The food and beverage industry has been hit especially hard by the pandemic, so sales are still down 16.6% on a year-over-year basis. Spending on clothing and accessories is down 11.1% year over year, while sales of electronics and appliances are down 3.5%. E-commerce saw the biggest gain since January 2020 with a 28.7% increase. Building materials were up 19% while sporting goods jumped 22.5%.
Inflation pressures on the rise
CNBC notes that inflation has become one of the biggest concerns for the economic recovery, and another data point revealed that pressure continues to increase. The producer price index measures how much domestic producers receive for selling their goods. It climbed 1.3% in January, which was the biggest monthly gain since the index was started in December 2009.

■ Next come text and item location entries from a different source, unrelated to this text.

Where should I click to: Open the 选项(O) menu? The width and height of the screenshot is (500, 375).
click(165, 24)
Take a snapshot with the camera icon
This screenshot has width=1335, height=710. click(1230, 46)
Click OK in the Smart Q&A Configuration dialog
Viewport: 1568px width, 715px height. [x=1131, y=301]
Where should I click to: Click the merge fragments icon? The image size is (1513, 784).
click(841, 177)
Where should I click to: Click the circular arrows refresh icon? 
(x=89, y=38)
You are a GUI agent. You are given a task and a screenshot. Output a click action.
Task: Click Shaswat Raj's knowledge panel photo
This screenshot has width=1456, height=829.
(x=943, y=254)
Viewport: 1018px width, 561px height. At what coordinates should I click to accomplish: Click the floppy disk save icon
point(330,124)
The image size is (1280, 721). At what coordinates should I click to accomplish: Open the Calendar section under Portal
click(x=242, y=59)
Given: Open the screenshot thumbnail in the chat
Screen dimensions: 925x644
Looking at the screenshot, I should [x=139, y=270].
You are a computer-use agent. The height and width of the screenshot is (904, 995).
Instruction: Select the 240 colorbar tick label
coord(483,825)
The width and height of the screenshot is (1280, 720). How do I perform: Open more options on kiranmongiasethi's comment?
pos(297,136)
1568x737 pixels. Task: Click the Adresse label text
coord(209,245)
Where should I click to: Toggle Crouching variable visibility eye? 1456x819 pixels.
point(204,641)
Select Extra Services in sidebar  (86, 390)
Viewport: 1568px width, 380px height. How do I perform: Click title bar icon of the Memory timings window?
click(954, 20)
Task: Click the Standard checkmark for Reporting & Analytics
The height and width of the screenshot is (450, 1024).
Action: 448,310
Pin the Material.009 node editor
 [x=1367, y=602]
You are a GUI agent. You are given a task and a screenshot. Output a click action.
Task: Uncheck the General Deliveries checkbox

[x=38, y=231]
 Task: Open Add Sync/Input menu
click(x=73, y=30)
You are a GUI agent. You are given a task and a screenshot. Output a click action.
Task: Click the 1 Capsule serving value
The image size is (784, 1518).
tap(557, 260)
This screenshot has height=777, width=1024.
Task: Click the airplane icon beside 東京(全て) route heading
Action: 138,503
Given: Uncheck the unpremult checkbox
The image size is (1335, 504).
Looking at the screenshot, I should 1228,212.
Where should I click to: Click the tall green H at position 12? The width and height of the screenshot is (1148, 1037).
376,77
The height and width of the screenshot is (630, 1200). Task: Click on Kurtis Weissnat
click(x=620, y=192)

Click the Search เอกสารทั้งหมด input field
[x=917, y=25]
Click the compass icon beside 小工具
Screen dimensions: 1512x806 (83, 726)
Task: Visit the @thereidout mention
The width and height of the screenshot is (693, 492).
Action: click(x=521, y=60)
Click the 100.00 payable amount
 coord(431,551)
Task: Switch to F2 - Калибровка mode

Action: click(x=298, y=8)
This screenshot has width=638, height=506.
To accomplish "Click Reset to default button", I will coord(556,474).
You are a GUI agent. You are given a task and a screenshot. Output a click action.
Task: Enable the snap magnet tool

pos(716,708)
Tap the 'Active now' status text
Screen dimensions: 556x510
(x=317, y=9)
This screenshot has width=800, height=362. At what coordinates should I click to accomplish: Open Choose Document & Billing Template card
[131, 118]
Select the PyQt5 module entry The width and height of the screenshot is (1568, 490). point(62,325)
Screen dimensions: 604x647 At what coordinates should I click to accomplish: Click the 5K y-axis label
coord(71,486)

In a separate article, CNBC reports that inflation expectations are now at their highest level in 10 years. Expectations are up on the back of expectations of a massive stimulus package, progress on vaccination efforts and pent-up demand from consumers.
However, High Frequency Economics Chief Economist Carl Weinberg told CNBC that expectations are detaching from reality. That would mean the markets might be overplaying the increase in U.S. Treasury yields. The 10-year yield rose above 1.3% for the first time in a year, while the 30-year yield also reached its highest level. Yields usually rise with inflation expectations because bond investors expect central banks to reduce their asset purchases.